• WORK ORDER
Count the lines in the records below that contain the word "type", and give only that count.

--------------------

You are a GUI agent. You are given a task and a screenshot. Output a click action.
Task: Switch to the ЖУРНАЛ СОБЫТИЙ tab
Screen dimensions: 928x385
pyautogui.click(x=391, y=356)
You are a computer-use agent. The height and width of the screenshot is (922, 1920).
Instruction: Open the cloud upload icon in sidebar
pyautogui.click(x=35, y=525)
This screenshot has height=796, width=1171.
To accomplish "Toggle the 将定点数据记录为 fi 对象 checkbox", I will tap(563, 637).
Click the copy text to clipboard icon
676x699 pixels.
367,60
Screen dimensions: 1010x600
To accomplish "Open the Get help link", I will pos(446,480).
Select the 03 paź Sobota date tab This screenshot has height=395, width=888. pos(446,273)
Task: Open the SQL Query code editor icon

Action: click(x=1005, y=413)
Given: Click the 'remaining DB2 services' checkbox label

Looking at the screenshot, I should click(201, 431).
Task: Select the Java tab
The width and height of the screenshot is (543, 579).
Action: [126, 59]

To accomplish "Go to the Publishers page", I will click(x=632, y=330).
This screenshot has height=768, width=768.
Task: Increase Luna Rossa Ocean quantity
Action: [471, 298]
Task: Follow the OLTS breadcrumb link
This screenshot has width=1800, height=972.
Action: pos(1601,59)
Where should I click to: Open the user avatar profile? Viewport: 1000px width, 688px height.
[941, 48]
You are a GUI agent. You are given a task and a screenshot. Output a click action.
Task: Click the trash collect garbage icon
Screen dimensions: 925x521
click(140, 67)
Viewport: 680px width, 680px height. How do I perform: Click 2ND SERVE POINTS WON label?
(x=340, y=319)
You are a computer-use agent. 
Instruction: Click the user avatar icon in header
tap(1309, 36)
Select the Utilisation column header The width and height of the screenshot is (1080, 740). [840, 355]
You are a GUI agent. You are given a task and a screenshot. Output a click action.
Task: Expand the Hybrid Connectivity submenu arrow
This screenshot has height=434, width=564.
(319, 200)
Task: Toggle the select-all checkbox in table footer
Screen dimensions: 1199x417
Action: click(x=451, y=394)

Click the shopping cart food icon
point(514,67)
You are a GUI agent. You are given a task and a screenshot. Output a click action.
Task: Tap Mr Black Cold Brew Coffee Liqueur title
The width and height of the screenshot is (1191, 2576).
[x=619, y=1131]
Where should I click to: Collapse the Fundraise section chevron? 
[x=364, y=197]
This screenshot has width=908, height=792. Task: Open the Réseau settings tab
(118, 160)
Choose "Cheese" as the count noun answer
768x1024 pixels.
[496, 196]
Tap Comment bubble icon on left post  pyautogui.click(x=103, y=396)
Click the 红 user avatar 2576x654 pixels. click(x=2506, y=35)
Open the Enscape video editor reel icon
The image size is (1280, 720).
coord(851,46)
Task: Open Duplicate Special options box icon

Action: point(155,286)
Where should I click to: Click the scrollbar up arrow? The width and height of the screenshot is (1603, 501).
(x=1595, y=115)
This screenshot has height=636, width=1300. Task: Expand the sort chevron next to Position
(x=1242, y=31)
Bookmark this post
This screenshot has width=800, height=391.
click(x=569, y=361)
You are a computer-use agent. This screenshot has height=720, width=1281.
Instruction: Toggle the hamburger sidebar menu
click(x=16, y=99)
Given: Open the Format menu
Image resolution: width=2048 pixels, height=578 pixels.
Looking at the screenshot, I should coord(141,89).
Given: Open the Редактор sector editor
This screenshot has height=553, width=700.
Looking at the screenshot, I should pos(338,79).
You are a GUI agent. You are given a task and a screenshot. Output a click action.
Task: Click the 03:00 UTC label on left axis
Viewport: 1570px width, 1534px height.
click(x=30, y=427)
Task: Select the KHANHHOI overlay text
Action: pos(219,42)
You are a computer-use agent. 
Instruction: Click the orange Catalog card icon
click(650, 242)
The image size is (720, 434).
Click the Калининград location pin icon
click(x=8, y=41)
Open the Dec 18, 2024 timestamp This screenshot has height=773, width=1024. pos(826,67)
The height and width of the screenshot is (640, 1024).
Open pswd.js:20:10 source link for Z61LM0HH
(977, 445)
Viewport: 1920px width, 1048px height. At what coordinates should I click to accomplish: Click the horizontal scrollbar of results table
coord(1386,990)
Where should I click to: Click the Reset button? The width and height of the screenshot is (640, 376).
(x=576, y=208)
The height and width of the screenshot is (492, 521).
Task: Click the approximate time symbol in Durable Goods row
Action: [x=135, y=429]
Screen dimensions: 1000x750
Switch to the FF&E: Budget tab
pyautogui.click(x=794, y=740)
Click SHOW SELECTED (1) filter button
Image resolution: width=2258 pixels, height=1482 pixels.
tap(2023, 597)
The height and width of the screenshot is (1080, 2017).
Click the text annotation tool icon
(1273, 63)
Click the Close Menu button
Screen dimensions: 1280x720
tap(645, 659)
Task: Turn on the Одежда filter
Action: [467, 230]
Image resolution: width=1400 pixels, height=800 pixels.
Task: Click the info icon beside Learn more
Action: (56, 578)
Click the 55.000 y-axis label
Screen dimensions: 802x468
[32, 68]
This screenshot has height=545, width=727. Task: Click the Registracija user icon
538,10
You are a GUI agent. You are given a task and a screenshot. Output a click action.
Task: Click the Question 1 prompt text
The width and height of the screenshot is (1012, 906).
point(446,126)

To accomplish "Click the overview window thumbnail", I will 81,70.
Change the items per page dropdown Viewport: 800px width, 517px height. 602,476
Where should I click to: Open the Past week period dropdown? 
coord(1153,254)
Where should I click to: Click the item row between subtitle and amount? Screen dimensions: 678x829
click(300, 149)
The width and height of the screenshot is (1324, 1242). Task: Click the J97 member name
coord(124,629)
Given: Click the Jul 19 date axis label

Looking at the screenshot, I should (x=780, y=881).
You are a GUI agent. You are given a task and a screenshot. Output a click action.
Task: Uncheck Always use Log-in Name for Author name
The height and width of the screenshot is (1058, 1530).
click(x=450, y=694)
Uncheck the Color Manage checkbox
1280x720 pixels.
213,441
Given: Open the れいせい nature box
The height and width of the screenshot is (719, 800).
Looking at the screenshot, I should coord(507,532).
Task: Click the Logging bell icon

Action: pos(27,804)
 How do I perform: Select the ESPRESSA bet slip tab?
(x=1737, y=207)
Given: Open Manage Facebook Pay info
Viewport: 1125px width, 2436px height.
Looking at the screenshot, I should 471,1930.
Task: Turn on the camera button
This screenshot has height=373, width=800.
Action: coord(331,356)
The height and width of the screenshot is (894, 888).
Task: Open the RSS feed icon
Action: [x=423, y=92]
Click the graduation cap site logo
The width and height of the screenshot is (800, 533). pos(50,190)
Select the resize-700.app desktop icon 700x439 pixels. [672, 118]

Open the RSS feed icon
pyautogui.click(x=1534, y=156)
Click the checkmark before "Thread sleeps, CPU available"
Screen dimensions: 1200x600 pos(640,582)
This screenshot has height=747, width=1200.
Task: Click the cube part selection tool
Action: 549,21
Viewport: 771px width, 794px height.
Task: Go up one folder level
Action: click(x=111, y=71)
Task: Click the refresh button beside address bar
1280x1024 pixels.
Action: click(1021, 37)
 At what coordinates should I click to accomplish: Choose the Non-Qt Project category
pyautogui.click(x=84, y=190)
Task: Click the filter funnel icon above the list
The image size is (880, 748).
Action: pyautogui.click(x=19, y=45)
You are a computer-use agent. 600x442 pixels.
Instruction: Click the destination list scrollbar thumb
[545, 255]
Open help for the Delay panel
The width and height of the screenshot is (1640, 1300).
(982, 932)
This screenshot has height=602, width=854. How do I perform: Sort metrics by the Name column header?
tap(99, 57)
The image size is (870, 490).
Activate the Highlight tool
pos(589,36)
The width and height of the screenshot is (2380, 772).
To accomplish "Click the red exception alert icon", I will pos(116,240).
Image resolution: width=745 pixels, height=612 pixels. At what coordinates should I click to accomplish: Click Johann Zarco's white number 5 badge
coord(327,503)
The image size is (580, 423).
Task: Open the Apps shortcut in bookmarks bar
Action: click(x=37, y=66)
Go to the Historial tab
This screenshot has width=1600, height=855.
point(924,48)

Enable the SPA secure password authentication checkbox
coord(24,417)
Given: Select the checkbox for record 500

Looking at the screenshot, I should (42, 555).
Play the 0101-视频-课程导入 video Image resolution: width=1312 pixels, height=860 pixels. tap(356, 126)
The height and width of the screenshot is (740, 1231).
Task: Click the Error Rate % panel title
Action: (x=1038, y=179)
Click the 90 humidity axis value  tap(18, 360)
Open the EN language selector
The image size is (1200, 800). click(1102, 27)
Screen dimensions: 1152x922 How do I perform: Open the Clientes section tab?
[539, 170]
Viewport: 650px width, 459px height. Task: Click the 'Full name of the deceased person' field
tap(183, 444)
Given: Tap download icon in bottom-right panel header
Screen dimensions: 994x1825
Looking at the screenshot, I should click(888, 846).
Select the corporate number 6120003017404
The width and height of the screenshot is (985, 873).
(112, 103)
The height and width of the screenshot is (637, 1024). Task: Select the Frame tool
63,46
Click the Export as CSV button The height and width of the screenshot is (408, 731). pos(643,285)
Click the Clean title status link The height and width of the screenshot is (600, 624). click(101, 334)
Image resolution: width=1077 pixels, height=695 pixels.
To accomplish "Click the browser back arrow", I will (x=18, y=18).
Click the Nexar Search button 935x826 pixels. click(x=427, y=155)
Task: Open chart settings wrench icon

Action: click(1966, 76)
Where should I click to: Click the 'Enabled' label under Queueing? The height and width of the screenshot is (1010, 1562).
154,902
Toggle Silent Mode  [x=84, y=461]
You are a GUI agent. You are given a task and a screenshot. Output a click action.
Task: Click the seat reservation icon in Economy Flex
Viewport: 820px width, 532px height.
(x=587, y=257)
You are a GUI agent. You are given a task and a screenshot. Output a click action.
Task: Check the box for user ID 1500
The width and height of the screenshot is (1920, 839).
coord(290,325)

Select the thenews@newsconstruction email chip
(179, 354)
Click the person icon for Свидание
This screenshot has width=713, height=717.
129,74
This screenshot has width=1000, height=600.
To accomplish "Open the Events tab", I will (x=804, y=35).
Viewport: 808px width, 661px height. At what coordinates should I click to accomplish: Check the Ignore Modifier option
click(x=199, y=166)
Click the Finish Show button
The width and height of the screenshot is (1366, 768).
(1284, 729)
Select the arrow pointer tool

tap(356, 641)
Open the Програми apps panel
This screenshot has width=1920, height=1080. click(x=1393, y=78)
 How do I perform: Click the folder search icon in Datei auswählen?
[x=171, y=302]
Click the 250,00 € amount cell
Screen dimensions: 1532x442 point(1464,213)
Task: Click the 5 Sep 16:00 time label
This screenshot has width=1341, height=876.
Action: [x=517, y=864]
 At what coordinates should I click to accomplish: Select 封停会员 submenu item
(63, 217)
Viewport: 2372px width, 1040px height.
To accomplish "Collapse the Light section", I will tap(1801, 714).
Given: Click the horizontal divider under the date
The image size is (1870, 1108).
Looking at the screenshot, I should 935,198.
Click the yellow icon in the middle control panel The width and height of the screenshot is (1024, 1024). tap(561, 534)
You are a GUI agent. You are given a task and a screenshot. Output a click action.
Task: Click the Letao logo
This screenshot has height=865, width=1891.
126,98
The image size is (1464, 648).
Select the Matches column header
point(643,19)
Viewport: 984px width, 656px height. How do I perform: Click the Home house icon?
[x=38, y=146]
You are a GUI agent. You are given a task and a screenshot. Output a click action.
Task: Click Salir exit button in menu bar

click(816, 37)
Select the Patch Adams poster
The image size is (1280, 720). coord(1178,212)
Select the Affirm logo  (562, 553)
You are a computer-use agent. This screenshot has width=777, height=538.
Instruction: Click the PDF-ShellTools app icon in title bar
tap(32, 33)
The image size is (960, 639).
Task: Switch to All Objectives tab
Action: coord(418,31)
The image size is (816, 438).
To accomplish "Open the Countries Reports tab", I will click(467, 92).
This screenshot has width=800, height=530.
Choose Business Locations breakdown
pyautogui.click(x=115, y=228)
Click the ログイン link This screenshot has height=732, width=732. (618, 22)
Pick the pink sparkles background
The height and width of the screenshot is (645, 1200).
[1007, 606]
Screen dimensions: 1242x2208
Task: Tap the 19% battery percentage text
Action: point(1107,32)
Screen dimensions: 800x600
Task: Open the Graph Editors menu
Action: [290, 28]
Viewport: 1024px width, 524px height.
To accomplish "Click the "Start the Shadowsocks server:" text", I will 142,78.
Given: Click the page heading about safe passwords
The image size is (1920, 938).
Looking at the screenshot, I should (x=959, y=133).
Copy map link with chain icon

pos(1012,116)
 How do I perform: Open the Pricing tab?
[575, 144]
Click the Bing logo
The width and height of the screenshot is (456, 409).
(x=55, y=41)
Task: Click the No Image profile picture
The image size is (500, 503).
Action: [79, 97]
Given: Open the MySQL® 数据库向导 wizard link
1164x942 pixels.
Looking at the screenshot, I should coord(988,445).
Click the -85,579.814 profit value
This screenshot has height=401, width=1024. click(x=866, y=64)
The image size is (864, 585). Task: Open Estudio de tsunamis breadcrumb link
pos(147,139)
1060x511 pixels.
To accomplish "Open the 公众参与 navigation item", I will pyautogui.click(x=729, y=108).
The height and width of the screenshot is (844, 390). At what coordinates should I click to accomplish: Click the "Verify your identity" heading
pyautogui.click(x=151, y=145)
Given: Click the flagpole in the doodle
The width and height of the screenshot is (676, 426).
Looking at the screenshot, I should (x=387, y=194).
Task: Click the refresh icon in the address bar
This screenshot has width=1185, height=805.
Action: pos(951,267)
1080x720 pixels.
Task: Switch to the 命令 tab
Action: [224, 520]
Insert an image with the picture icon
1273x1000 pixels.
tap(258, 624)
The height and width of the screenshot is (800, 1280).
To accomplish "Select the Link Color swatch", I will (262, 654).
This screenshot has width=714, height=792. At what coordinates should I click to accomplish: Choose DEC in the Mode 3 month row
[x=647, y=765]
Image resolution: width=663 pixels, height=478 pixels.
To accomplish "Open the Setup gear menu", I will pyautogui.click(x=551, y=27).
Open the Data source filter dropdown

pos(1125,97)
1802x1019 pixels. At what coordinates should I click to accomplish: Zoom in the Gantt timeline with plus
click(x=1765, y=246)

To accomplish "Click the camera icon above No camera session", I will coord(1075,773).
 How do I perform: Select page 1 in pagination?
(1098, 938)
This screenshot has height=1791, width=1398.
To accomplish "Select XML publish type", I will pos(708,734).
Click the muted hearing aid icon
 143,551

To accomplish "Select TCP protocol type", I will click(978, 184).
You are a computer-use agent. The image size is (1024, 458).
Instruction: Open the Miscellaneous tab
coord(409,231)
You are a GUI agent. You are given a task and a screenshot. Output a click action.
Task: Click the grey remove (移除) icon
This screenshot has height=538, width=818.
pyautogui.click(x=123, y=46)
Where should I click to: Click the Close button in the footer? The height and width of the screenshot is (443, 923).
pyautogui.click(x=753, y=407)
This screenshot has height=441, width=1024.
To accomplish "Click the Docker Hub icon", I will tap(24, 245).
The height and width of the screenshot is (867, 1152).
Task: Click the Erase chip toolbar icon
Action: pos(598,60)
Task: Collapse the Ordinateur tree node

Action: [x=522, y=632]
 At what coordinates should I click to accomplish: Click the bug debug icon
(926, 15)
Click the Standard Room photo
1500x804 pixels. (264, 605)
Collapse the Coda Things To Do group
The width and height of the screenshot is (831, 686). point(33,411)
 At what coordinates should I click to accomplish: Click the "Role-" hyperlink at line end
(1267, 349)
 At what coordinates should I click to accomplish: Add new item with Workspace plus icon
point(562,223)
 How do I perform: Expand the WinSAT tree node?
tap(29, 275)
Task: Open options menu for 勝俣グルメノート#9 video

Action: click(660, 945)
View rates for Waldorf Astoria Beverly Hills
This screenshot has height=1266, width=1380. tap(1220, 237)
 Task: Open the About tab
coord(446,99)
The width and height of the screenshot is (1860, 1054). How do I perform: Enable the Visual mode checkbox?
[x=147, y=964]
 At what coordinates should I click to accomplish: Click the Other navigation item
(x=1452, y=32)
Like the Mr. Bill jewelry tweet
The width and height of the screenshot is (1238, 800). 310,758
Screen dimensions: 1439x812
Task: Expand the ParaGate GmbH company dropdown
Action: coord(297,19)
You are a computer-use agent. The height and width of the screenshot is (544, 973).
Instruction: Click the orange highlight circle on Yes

--------------------

• EXERCISE ANSWER
2